Observé que, al lado de Sophie, desmerecía, estaba mustia. La amabilidad le sentaba mejor, pero parecía que ahora supiese cosas superiores. Eso me irritó. Con gusto la habría abofeteado de nuevo para hacerla entrar en razón o, si no, que me dijera, a mí, eso superior que sabía.

Pero, ¡a sonreír tocaban! Estábamos en la verbena, ¡no habíamos ido a lloriquear! ¡Había que celebrarlo!

Había encontrado trabajo en casa de una tía suya, iba contando a Sophie, después, mientras caminábamos. En la Rue du Rocher, una tía corsetera. No íbamos a ponerlo en duda.

No era difícil de comprender, desde ese momento, que para lo de la reconciliación el encuentro había sido un fracaso. Y para mi plan también, había sido un fracaso. Un desastre incluso.

Había sido un error volver a verse. Sophie, por su parte, aún no comprendía bien la situación. No se daba cuenta de que, al volver a vernos, acabábamos de complicar las cosas… Robinson debería haberme dicho, haberme avisado, que era terca hasta ese punto… ¡Una lástima! ¡En fin! ¡Catapún! ¡Chin, chin! ¡Ánimo, que no se diga! ¡Hale, a la oruga! Yo lo propuse, invitaba yo, para intentar acercarme una vez más a Madelon. Pero se escabullía constantemente, me evitaba, aprovechaba la multitud para subirse a otra banqueta, delante, con Robinson; estaba yo guapo. Olas y remolinos de obscuridad nos atontaban. No había nada que hacer, concluí para mis adentros. Y Sophie ya era de mi opinión. Comprendía que en todo aquello había sido yo víctima de mi imaginación de obseso y salido. «¡Mira! ¡Está ofendida! Me parece que lo mejor sería dejarlos tranquilos ahora… Nosotros podríamos quizás ir a dar una vuelta por el Chabanais antes de volver a casa…» Era una propuesta que le gustaba mucho, a Sophie, porque había oído hablar mucho del Chabanais, cuando aún se encontraba en Praga, y estaba deseando conocerlo, el Chabanais, para poder juzgar por sí misma. Pero calculamos que nos saldría demasiado caro, el Chabanais, para la cantidad de dinero que habíamos cogido. Conque tuvimos que interesarnos de nuevo por la verbena.

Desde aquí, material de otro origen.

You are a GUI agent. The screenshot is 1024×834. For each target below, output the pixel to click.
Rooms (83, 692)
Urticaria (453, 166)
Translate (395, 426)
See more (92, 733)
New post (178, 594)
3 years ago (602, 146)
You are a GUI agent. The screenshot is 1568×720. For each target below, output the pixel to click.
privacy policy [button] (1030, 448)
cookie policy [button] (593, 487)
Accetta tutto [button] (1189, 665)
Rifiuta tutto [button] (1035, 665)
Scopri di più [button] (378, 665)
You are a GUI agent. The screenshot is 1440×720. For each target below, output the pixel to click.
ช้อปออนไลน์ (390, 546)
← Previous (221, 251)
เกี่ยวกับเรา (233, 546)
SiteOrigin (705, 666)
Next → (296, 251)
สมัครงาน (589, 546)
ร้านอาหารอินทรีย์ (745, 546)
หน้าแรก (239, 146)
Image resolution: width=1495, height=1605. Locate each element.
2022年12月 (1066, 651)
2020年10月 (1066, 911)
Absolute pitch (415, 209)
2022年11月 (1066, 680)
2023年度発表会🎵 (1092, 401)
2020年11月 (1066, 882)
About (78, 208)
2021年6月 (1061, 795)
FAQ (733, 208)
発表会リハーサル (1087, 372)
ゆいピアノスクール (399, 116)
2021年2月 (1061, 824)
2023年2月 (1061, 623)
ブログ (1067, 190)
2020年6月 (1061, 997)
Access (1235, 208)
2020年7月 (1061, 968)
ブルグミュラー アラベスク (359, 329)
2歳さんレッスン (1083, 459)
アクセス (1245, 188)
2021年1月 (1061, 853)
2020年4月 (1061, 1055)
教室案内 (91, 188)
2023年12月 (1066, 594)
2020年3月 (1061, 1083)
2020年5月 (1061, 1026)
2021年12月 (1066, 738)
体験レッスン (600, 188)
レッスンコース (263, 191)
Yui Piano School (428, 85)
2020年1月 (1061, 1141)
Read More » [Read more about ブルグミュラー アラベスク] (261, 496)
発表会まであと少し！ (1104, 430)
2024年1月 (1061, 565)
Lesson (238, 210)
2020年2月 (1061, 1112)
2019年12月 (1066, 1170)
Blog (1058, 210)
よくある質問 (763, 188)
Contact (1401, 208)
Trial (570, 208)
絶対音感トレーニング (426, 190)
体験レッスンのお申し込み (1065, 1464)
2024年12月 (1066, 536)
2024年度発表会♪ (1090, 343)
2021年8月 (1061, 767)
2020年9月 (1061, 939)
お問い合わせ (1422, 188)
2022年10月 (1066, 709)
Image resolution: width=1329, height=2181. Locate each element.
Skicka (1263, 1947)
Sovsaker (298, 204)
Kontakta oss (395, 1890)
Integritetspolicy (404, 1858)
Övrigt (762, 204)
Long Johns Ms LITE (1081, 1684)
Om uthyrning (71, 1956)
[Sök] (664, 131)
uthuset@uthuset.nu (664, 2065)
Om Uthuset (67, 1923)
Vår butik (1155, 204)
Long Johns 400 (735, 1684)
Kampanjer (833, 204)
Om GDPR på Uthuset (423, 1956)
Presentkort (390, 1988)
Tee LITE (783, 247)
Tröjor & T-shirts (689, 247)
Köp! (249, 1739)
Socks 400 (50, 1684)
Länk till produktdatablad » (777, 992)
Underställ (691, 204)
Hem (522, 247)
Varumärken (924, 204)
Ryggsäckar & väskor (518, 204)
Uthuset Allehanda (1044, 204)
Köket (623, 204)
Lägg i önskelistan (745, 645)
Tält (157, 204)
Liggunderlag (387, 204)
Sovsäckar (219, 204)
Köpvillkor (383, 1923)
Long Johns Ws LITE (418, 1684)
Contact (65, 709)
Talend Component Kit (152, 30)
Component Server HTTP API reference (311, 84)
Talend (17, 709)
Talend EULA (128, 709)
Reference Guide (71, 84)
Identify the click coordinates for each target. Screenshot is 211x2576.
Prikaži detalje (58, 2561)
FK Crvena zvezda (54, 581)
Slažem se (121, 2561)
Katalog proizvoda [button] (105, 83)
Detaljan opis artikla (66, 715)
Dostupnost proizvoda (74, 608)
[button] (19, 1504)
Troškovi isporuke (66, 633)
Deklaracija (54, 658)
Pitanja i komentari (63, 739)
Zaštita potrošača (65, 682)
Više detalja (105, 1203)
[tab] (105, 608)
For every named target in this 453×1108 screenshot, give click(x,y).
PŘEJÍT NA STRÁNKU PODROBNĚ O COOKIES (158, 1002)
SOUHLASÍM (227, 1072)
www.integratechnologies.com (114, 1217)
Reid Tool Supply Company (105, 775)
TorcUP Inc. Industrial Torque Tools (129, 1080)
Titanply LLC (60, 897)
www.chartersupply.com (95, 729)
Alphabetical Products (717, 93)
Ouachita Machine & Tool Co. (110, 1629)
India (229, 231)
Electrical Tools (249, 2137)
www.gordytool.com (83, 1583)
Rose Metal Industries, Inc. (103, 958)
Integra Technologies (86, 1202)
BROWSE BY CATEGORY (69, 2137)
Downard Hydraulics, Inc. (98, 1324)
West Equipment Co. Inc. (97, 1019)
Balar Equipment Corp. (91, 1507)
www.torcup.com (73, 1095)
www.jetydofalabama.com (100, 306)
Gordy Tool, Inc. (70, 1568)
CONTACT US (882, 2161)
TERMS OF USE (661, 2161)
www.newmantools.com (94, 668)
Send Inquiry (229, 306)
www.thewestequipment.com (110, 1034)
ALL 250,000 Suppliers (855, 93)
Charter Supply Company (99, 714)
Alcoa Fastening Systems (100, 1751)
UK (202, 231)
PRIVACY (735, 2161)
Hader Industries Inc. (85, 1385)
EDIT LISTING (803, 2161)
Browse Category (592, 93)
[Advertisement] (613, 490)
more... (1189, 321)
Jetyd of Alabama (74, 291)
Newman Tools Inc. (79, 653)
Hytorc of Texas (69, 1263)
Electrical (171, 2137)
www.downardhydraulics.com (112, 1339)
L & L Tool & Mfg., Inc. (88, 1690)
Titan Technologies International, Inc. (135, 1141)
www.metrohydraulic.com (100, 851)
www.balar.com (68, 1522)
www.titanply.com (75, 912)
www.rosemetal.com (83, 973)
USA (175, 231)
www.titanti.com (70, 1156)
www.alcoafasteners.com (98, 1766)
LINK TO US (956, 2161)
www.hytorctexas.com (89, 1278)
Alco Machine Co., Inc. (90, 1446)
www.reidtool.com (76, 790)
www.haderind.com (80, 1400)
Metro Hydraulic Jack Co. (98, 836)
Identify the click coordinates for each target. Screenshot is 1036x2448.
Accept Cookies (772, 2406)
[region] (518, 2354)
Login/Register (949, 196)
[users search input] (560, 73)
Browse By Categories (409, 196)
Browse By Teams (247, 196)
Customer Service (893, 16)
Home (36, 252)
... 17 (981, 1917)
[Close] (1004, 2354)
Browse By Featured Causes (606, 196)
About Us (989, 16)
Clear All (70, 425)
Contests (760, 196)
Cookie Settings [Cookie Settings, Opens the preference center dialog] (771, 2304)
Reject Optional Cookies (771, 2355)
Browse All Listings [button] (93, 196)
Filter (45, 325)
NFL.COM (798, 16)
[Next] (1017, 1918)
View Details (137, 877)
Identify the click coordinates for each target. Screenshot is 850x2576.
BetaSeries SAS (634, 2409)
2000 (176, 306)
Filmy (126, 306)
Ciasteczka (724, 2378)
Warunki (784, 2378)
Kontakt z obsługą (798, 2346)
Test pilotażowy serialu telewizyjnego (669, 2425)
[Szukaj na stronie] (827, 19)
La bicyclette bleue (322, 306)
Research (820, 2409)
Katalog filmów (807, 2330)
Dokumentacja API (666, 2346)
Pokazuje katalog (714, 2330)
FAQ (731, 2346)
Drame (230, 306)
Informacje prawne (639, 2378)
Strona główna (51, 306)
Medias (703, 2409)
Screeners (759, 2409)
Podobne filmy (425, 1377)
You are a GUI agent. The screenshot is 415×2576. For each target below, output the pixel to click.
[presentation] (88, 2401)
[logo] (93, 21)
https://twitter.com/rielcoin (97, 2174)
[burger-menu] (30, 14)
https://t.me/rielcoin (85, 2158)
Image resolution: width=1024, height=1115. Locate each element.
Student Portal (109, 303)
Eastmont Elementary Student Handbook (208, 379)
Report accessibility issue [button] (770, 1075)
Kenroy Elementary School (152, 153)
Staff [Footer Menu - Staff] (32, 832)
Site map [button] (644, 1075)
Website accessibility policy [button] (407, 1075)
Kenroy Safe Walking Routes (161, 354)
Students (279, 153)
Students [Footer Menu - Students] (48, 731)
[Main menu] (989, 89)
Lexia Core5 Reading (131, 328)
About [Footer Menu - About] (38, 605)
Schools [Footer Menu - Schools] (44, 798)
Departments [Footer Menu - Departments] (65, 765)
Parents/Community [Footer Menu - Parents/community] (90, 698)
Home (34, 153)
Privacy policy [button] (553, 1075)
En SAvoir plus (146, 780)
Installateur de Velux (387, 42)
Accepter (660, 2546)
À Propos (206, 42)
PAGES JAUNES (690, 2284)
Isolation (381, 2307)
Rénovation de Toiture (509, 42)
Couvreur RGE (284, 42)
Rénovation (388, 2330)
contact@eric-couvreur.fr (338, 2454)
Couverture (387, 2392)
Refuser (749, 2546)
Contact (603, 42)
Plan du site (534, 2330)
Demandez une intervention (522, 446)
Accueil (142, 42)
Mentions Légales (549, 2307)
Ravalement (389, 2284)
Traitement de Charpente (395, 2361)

Robinson, mientras estábamos en la oruga, debía de haber tenido una escena con Madelon. Bajaron de lo más irritados, los dos, de aquel carrusel. Estaba visto que aquel día estaba ella de mírame y no me toques. Para calmar los ánimos, les propuse una distracción muy entretenida: un concurso de pesca al cuello de las botellas. Madelon aceptó refunfuñando. Y, sin embargo, nos ganó todo lo que quiso. Llegaba con su anillo justo encima del cuello de la botella, ¡e iba y te lo metía en menos que canta un gallo! ¡Tris, tras! Listo. El hombre de la caseta no daba crédito a sus ojos. Le entregó, de premio, «una media Grand-Duc de Malvoison». Para que os hagáis idea del tino que tenía. Pero, aun así, no quedó satisfecha. No la iba a beber… nos anunció al instante… Que si era malo… Conque fue Robinson quien la abrió para beberla. ¡Zas! ¡Y empinando el codo bien! Una gracia en su caso, pues no bebía, por así decir, nunca.